### TASK DESCRIPTION:
Reproduce the records below verbatim, from the line containing "Given: Select timestamp 2024-06-08 01:50:48" to the line containing "pyautogui.click(x=111, y=150)", including both of those lines.

### AVAILABLE RECORDS:
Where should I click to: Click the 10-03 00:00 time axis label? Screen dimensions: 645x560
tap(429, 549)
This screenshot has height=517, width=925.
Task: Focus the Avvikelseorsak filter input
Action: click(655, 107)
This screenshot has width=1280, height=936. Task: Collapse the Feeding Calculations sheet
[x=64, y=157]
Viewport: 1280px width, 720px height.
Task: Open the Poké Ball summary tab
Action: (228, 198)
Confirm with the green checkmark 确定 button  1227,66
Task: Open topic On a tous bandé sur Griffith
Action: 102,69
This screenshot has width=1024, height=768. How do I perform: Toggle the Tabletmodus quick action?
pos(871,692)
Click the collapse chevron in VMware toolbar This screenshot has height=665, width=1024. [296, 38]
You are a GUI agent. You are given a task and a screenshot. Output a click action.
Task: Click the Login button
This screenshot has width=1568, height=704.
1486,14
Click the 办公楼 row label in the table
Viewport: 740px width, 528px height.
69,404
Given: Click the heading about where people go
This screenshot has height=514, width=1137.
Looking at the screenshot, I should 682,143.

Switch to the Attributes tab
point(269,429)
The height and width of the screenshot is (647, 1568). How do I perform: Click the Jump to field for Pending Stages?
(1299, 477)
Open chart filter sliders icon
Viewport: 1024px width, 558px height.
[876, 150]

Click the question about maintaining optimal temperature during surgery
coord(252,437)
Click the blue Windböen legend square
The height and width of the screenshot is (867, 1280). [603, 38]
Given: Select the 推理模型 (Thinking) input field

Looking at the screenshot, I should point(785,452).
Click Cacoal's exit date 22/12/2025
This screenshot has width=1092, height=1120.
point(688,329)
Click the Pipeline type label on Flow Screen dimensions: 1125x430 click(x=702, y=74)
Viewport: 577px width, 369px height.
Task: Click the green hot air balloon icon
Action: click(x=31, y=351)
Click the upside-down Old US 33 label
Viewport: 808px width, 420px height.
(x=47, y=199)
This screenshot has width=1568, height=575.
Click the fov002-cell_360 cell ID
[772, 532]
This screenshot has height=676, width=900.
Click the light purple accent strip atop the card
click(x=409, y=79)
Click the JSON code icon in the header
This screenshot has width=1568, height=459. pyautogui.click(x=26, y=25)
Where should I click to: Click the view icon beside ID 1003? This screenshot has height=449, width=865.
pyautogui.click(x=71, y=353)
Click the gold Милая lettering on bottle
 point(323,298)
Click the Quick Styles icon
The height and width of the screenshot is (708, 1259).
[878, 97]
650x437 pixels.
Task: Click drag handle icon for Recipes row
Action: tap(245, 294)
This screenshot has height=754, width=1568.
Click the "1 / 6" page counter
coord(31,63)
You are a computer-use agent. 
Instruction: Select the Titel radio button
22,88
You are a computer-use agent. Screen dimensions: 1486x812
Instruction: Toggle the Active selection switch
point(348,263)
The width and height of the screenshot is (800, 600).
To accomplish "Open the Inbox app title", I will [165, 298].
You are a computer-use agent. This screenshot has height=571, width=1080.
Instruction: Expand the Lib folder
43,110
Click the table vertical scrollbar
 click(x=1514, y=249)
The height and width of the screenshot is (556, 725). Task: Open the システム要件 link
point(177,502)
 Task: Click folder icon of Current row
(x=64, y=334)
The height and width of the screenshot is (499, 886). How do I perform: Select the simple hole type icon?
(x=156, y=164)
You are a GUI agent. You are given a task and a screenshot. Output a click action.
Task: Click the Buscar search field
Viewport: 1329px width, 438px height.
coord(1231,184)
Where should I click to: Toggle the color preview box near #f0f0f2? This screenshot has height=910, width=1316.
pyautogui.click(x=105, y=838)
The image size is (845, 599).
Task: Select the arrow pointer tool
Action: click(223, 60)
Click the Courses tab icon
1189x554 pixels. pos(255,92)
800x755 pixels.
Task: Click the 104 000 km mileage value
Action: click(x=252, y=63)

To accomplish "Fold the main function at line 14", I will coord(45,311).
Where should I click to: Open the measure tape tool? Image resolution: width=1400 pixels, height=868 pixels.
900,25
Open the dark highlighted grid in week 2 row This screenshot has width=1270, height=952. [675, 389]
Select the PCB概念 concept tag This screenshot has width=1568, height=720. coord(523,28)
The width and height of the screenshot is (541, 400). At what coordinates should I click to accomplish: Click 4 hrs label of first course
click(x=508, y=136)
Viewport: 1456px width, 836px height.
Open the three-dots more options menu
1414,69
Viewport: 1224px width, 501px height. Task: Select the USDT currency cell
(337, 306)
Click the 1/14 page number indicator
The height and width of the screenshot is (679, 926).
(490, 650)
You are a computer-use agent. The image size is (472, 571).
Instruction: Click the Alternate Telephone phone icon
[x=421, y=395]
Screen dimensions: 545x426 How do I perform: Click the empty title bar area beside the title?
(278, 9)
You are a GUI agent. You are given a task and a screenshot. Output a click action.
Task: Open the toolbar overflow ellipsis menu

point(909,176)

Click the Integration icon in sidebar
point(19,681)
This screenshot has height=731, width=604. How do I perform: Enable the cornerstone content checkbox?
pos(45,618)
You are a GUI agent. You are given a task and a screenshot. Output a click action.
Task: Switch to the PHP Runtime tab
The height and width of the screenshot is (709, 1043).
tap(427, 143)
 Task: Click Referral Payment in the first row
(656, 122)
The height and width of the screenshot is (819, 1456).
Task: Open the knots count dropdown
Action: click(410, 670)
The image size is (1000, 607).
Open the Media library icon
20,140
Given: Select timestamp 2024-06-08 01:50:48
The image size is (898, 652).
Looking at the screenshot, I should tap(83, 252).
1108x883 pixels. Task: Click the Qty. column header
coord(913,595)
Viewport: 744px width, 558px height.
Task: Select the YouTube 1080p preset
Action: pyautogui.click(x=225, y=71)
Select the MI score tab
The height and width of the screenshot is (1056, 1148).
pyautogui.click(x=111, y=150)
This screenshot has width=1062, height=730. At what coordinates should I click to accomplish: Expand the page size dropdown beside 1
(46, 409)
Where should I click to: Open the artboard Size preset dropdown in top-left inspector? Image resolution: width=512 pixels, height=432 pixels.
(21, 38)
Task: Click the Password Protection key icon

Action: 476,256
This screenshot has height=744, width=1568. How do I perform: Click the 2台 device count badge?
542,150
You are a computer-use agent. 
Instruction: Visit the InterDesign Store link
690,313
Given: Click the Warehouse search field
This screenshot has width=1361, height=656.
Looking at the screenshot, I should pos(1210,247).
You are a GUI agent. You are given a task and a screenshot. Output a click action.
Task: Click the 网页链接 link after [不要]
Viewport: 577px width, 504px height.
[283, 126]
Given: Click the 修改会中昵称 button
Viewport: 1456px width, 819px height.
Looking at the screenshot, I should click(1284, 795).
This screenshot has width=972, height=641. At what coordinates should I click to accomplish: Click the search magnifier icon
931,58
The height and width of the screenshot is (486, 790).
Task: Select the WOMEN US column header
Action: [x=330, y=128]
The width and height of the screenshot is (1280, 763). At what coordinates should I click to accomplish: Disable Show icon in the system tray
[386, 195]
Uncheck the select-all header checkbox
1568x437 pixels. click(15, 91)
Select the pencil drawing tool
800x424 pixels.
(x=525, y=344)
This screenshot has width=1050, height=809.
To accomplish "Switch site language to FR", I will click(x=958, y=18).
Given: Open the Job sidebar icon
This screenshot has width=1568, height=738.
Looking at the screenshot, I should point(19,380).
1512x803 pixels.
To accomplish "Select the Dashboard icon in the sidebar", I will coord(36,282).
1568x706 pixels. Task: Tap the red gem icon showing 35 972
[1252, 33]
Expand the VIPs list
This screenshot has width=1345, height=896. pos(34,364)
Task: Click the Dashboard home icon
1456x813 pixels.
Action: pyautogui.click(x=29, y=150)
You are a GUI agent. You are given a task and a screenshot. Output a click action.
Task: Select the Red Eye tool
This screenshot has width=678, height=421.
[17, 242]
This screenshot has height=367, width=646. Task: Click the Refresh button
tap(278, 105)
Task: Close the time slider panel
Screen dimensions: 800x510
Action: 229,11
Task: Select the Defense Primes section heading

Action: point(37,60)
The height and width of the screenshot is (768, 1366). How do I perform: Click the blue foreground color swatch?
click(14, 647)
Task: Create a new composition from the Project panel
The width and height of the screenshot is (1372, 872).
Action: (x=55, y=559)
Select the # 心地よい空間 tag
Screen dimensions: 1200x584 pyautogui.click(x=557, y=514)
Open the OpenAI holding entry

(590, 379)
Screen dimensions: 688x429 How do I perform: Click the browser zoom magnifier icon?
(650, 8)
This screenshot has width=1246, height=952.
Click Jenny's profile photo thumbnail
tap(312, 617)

### FINAL ANSWER:
Given: Select timestamp 2024-06-08 01:50:48
The image size is (898, 652).
Looking at the screenshot, I should tap(83, 252).
1108x883 pixels. Task: Click the Qty. column header
coord(913,595)
Viewport: 744px width, 558px height.
Task: Select the YouTube 1080p preset
Action: pyautogui.click(x=225, y=71)
Select the MI score tab
The height and width of the screenshot is (1056, 1148).
pyautogui.click(x=111, y=150)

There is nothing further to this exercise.